Macropinocytosis is an essential mechanism for the non-specific uptake of extracellular fluids and solutes. In recent years, additional functions have been identified in macropinocytosis, such as the intracellular introduction pathway of drugs, bacterial and viral infection pathways, and nutritional supplement pathway of cancer cells. However, little is known about the changes in cell function after macropinocytosis. Recently, it has been reported that macropinocytosis is essential for endometrial cancer cells to initiate malignant progression in a dormant state. Macropinocytosis is formed by a temporary split of adjacent bicellular junctions of epithelial sheets, rather than from the apical surface or basal membrane, as a result of the transient reduction of tight junction homeostasis. This novel type of macropinocytosis has been suggested to be associated with the malignant pathology of endometriosis and endometrioid endometrial carcinoma. This review outlines the induction of malignant progression of endometrial cancer cells by macropinocytosis based on a new mechanism and the potential preventive mechanism of its malignant progression.
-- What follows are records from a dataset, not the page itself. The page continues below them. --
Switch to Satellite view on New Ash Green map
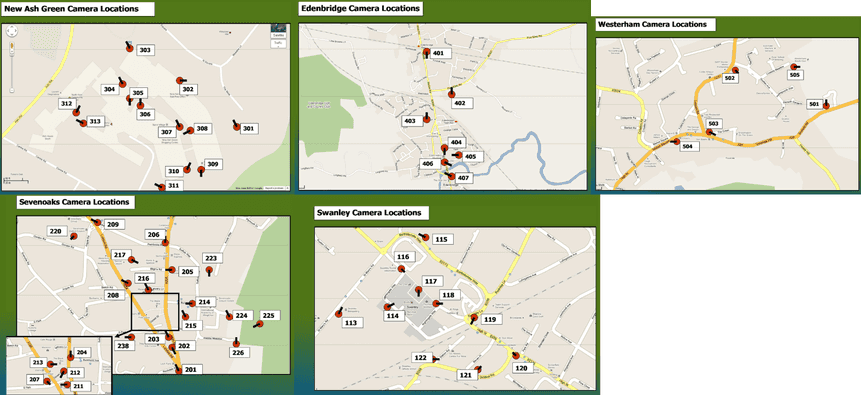pos(278,36)
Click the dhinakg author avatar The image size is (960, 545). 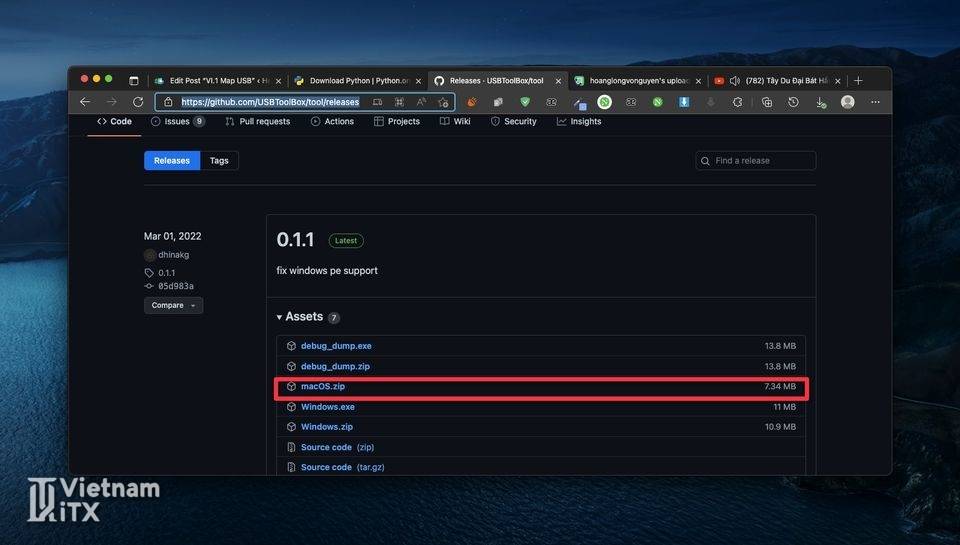pos(150,255)
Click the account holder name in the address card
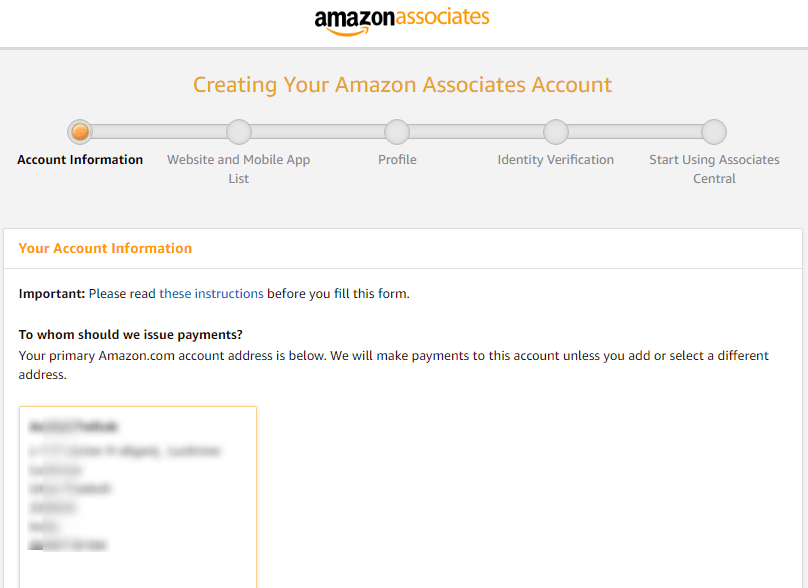 click(x=75, y=425)
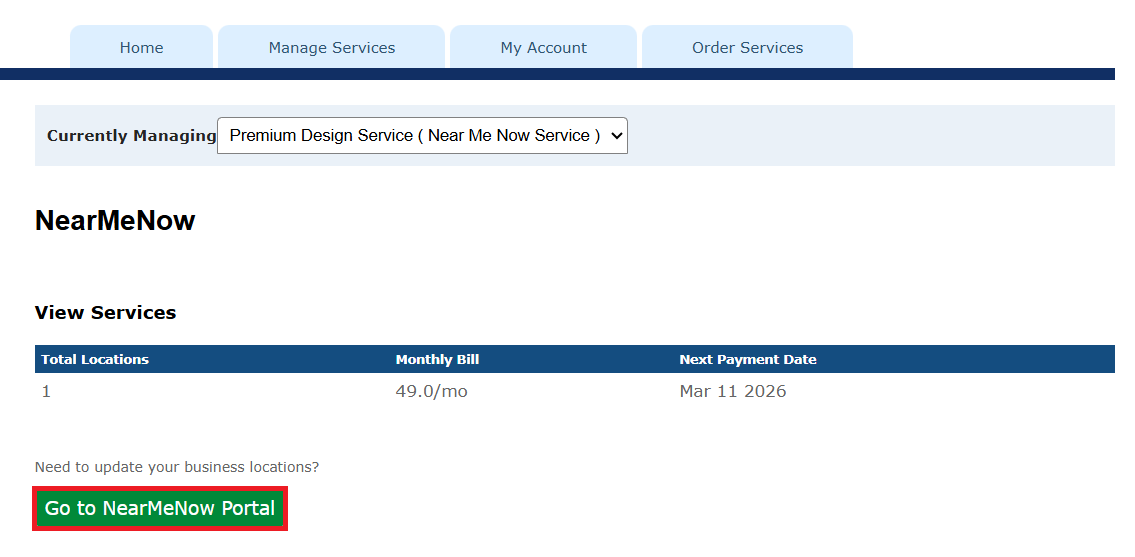Click the chevron arrow on service selector

616,136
Keywords: LSR; dormancy; endometrioid-endometrial carcinoma; endometriosis; macropinocytosis; tight junctions.

Figure 1

Overview of the endocytic pathways. Phagocytosis incorporates extracellular components through phagocytic receptors. Cells that phagocytose with high efficiency are termed professional cells, whereas those with low efficiency are termed non-professional cells. Pinocytosis nonspecifically incorporates soluble components, such as proteins and growth factors. Small vesicles are formed through clathrin- and caveolae-mediated pathways during pinocytosis. The pathway of extensive incorporation, with membrane protrusion from the cell surface, is termed macropinocytosis. The endometrial cancer cell Sawano exhibits macropinocytosis caused by a transient split of intercellular spaces.

Figure 2

Schematic diagram of the LSR ligand-induced transient macropinocytosis derived from intercellular split. (Upper panels) In mature epithelial cells, LSR accumulates in apical tricellular junctions. Administration of the LSR ligand splits the adjacent intercellular spaces, leading to macropinocytosis. The intercellular adhesion apparatus was not disrupted by macropinocytosis. G, intercellular gap; TJ, tight junctions; AJ, adherens junctions; D, desmosomes; N, nucleus; Mt, mitochondria. Bar, 1 μm. (Lower panels) The gap between adjacent cells expanded and filled with extracellular fluid, one hour after administration of the LSR ligand. Two hours after addition, numerous macropinosomes that incorporated the extracellular fluid appeared in the cytosol. The vesicles disappeared three hours after addition. The cells then initiated malignant cell growth, resulting in multilayered cell growth. This pathway was suppressed in the presence of a macropinocytosis inhibitor.

Figure 3

Schematic representation of the mechanism by which endometrial cancer Sawano initiates malignant cell growth. Mature epithelial sheets, where LSR localize at tricellular tight junctions, suppress macropinocytosis. LSR ligand administration leads to the translocation of LSR from tricellular tight junctions. LSR interacts with Rab5 in the bicellular region, resulting in decreased LSR expression. SLC9A1 is presumably activated through a signal that accompanies the alteration of LSR localization, followed by Rac activation. SLC9A1 scaffolds Raf and ERK downstream of KRAS. Activated Rac induces JNK activation, resulting in the formation of macropinocytosis, followed by an increase in planar cell migration, and eventually, multilayered cell growth.